HearBetweetTheLines · June 30, 2020 at 2:12 pm
I would like to challenge Ms Grove to not only think about the children who have yet to die in Virginia. The Governor closed Virginia early and kept all children safe at home. When school starts, so will the curve of children contracting Covid-19. The more kids who contract the disease, the higher the chance of death.
You said there was more deaths due to the influenza so far this year than Covid-19, and in this you are wrong. As of 5/24 there had been 82,070 Influenza deaths world wide and 345,059 Covid-19 deaths. Source is from Global burden of disease study released be Johns Hopkins.
So you see, this pandemic is more deadly than the seasonal influenza virus we have several ways to treat for.

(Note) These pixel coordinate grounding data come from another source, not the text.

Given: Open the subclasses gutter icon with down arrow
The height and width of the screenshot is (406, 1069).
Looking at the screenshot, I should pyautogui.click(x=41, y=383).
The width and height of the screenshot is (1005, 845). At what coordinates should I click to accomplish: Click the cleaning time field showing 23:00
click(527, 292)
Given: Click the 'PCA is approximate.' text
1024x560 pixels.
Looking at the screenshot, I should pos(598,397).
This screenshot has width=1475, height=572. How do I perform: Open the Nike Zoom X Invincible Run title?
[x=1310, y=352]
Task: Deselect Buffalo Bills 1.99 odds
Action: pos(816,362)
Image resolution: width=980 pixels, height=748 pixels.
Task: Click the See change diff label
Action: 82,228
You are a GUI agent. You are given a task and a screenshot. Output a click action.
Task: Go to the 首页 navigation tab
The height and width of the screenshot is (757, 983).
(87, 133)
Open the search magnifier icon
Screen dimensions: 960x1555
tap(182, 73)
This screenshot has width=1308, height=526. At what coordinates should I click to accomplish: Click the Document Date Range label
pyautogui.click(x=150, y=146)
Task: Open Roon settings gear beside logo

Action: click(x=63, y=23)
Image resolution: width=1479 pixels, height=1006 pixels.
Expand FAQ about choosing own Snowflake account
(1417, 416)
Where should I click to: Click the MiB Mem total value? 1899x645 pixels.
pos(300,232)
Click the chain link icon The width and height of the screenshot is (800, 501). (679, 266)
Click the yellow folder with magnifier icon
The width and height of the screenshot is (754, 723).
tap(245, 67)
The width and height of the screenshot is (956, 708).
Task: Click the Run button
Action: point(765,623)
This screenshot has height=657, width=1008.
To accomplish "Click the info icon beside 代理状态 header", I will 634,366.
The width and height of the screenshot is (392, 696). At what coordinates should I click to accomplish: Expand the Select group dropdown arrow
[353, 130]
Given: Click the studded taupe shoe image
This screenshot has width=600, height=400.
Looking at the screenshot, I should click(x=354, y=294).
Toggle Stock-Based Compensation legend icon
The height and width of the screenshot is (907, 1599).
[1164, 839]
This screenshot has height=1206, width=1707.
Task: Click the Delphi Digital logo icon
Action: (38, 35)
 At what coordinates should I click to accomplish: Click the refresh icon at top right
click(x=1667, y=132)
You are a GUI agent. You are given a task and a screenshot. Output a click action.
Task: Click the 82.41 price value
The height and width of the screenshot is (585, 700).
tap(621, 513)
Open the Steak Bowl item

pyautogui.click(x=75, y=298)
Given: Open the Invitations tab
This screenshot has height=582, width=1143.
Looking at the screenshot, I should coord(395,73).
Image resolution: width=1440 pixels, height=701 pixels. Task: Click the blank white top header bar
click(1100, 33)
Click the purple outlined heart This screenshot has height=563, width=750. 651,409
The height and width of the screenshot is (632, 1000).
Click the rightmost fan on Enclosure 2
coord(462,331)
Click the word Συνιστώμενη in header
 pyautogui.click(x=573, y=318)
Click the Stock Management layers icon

Also, when you send a child to school (especially the K-3 who are walking petri dishes) it is easier for a child to contracts Covid-19, that child then goes home to a household where an elderly grandparent are living, and parhaps a sibling who are 100% virtually schooling due to underlayment health conditions that makes it too dangerous to be in school until there is a vaccine or an 0% Covid-19 in the state. Or maybe you have an essential worker as a parent who cannot afford to get covid-19?
So again Ms Grove, I challenge you to think about more than just a child or all the kids who needs to be in school full time. Think about the nuclear family, think about the community in which you live.